Au fil des ans, PESCA Environnement a ainsi su développer une expertise sur le plan des énergies vertes. Certes, l’éolien, mais s’ajoutent aujourd’hui également l’énergie solaire et l’hydroélectricité. « On travaille sur une dizaine de projets de parcs éoliens et solaires en Saskatchewan et en Alberta, révèle la femme d’affaires. On est aussi allé chercher les permis nécessaires à la construction d’une centrale hydroélectrique à Inukjuak, dans le Nord-du-Québec.

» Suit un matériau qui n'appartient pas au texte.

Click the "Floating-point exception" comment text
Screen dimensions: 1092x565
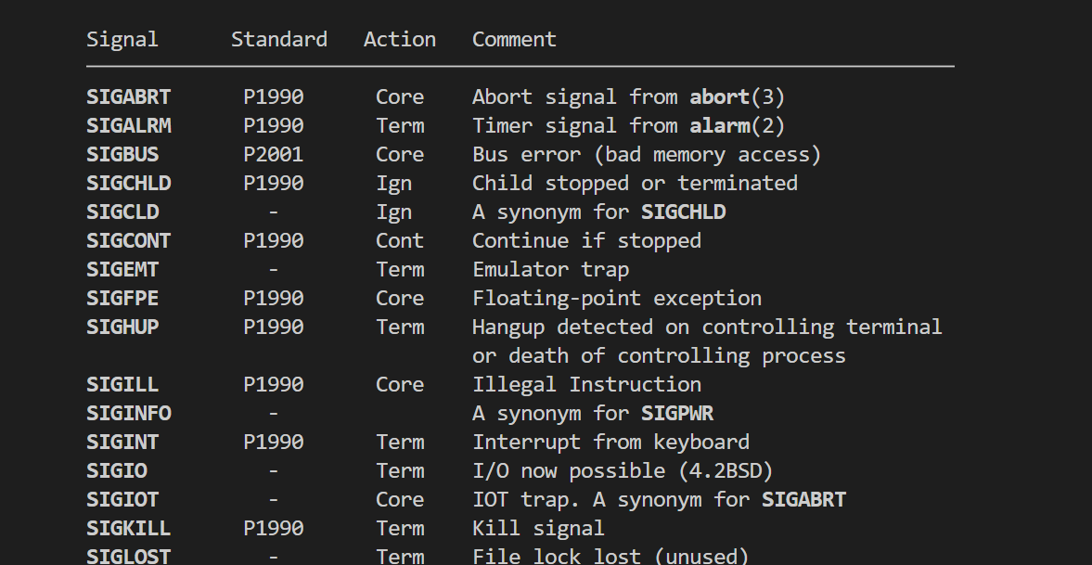(x=617, y=298)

On offre tout le service de l’analyse environnementale d’un projet énergétique. »

Forte de l’étendue du champ d’action couvert par son entreprise, Marjolaine Castonguay voit d’un bon oeil l’émergence de l’hydrogène, dont la Gaspésie pourrait tirer profit. « Je me sens un peu comme quand l’énergie éolienne est arrivée au Québec, révèle la PDG. Ça serait vraiment bien pour la Gaspésie, parce qu’on pourrait avoir des centrales de production d’hydrogène dans plusieurs localités pour alimenter par exemple des bateaux et des camions. »

Enfin, en parallèle des projets à vocations industrielles et commerciales, PESCA Environnement offre aux particuliers des services liés notamment à l’eau potable, à l’érosion et aux fosses septiques. L’entreprise est aussi présente lorsqu’il s’agit d’expliquer et vulgariser les tenants et aboutissants de projets qui concernent la population. « Oui, on a un esprit scientifique, mais il faut être capable d’expliquer notre science aisément et avec empathie, indique la biologiste. Il faut se mettre à la place de la personne qui a des inquiétudes. »

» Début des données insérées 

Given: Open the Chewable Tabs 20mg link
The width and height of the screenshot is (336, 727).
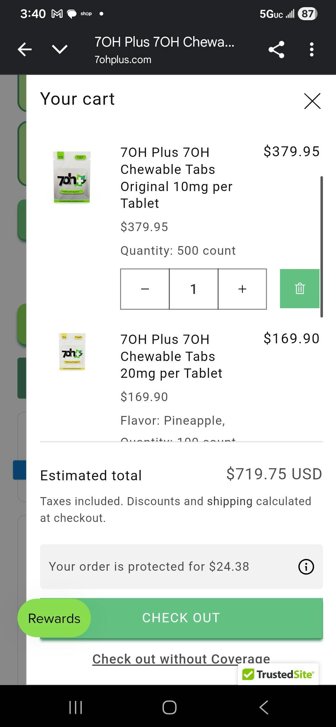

Le legs de « Madame PESCA »

Bien que la principale intéressée ne soit pas à l’heure des bilans, elle ne se prive pas de poser un regard rétrospectif sur la trentaine d’années d’existence de son entreprise. « Fallait être tenace, vraiment tenace, pour dire j’installe le siège social d’un consultant en Gaspésie et je vais survivre, réaffirme celle qui avec le temps a été surnommée « Madame PESCA ». Mais justement, « considérant » le fait qu’on travaille en environnement en Gaspésie, nos clients savent qu’on est des vrais de vrais. »

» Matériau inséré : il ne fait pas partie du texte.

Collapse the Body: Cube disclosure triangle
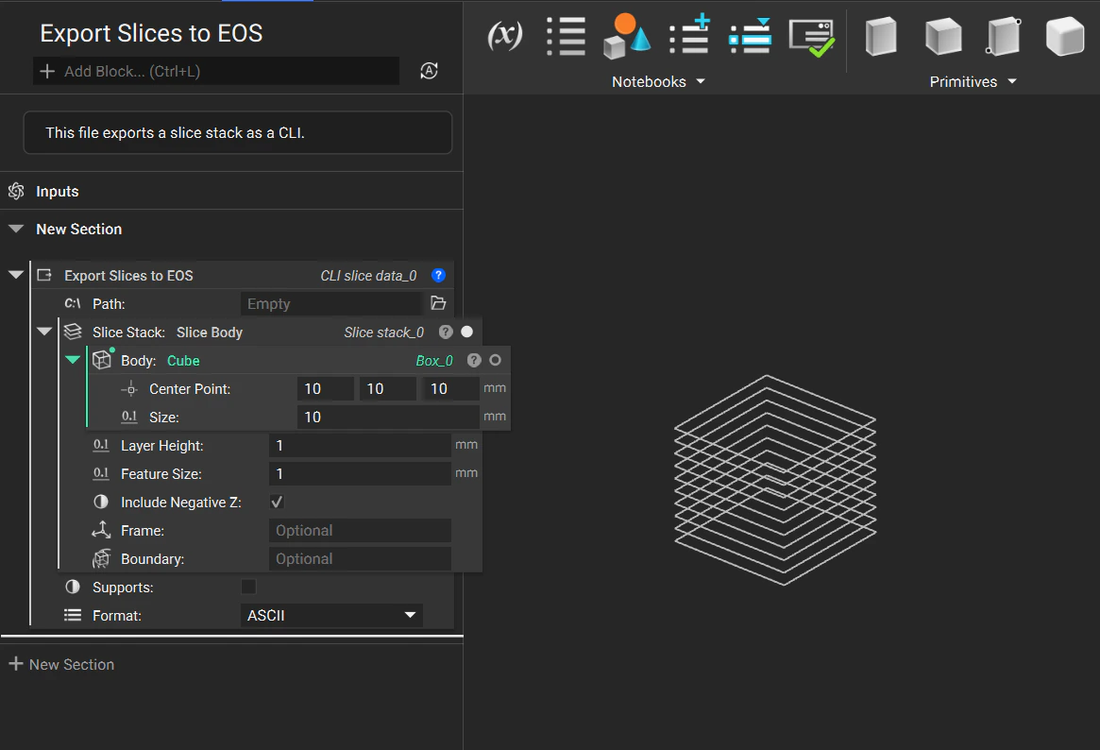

Mue par le désir de développer une expertise proprement gaspésienne et la volonté de contribuer au bien commun, comme elle le souligne, Marjolaine Castonguay souhaite qu’une entreprise comme PESCA Environnement demeure ultimement accessible. « Cette possibilité d’emploi [pour les Gaspésiennes et les Gaspésiens], d’oeuvrer dans une structure familiale, à une échelle où on se connaît tous, c’est précieux. »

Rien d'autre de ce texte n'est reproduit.